In the News

How can we drop the trailer without dropping the ball?

The advantages of drop trailer service.

By Siqing Liu and Soon Kiat Ker · November 8, 2022

Editor’s Note: The SCM thesis Assessment and Determination of Optimal Design Features for a Drop Trailer Service Offering and Network was authored by Siqing Liu and Soon Kiat Kerand supervised by Dr. Matthias Winkenbach ( For more information on the research, please contact the thesis supervisor.

In 2019, the U.S. trucking industry hauled 72.5% of the nation’s domestic freight, with an industry value of $800 billion. However, traditional trucking service is plagued by the fact that carriers need to wait a long time at warehouses for cargo operations. In Texas, for instance, the average time a carrier waits for a shipment is about 4 hours. Such lengthy detention time is one of the main causes of the nationwide driver shortage.

During the COVID-19 pandemic, drop trailer service came into the spotlight, serving as an effective solution offering three advantages to carriers. First, it allows carriers to pick up a pre-loaded trailer and drop the trailer at a destination without waiting. This significantly reduces the turnaround time for carriers. Second, drop trailer service reduces congestion in warehouses for shippers. And third, a predictable turnaround time at warehouses allows carriers to plan better. These three advantages can eventually improve the utilization rate of trucks and drivers.

Tasks to perform:
[a] Translate this sentence from the drop trailer article into Spanish: "In Texas, for instance, the average time a carrier waits for a shipment is about 4 hours."
[b] Answer from the drop trailer article:
(i) What share of the nation's domestic freight did the U.S. trucking industry haul in 2019?
(ii) During what event did drop trailer service come into the spotlight?
(iii) Who supervised the thesis?
[c] Carry on the drop trailer article from its final sentence.

Collected material:
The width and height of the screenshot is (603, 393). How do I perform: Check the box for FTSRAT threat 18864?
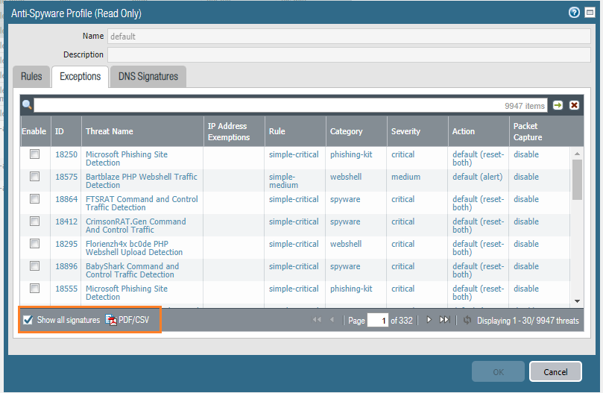[34, 200]
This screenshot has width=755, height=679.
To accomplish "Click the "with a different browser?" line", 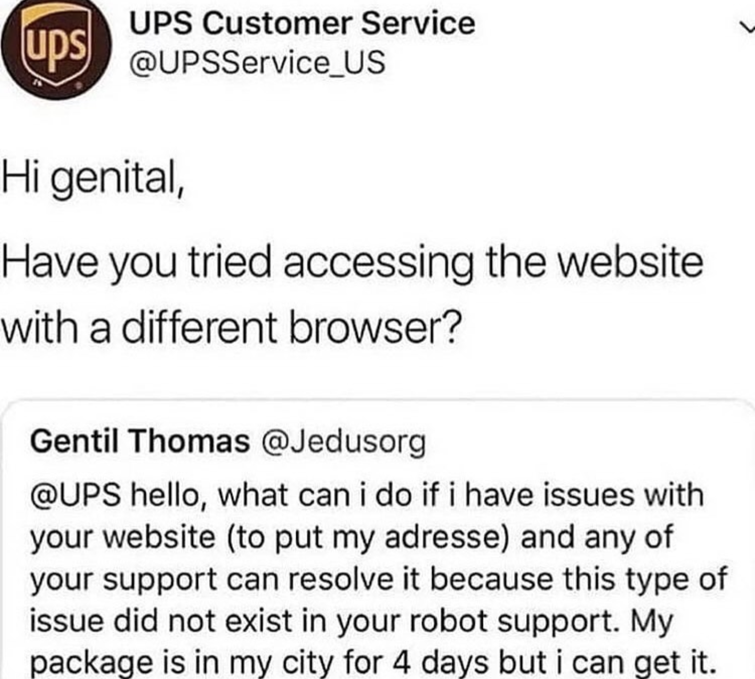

Replies:
[a] En Texas, por ejemplo, el tiempo promedio que un transportista espera un envío es de aproximadamente 4 horas.

[b]
(i) 72.5%
(ii) The COVID-19 pandemic
(iii) Dr. Matthias Winkenbach

[c]
What affects drop trailer service?

Drop trailer service seems amazingly attractive. But, in order to scale the service, a key question remains: What conditions are best suited for drop trailer implementation? If we can answer this question, we will be able to alleviate the nationwide truck driver shortage and, in turn, the current supply chain disruptions.

To address this question in our study, we first needed to understand the limitations of drop trailer service. While it can reduce carriers’ loading and unloading time at facilities, it also has certain limitations. For instance, drop trailer service is not ideal for carrying perishable products, and it is subject to the size restrictions of parking yards.

After understanding both the advantages and disadvantages of drop trailer service, we formulated four metrics for decision-makers to consider when deciding whether to implement drop trailer:

1. Turnaround efficiency: How efficiently are trucks utilizing their time in yards?

2. Cost-effectiveness: What is the return value for every dollar spent on drop trailer service?

3. Supply-demand balance: What is the net difference between the number of incoming and outgoing trucks over a period of time in one area?

4.Shipper/carrier density: How dense are the shippers and carriers in one area?

As each metric covers a wide selection of features, we further disaggregated the metrics and identified the most impactful features. Next, we adopted k-means clustering to identify the underlying patterns of drop trailer service. We then decomposed the clusters to understand the importance of each features by constructing a CART decision tree.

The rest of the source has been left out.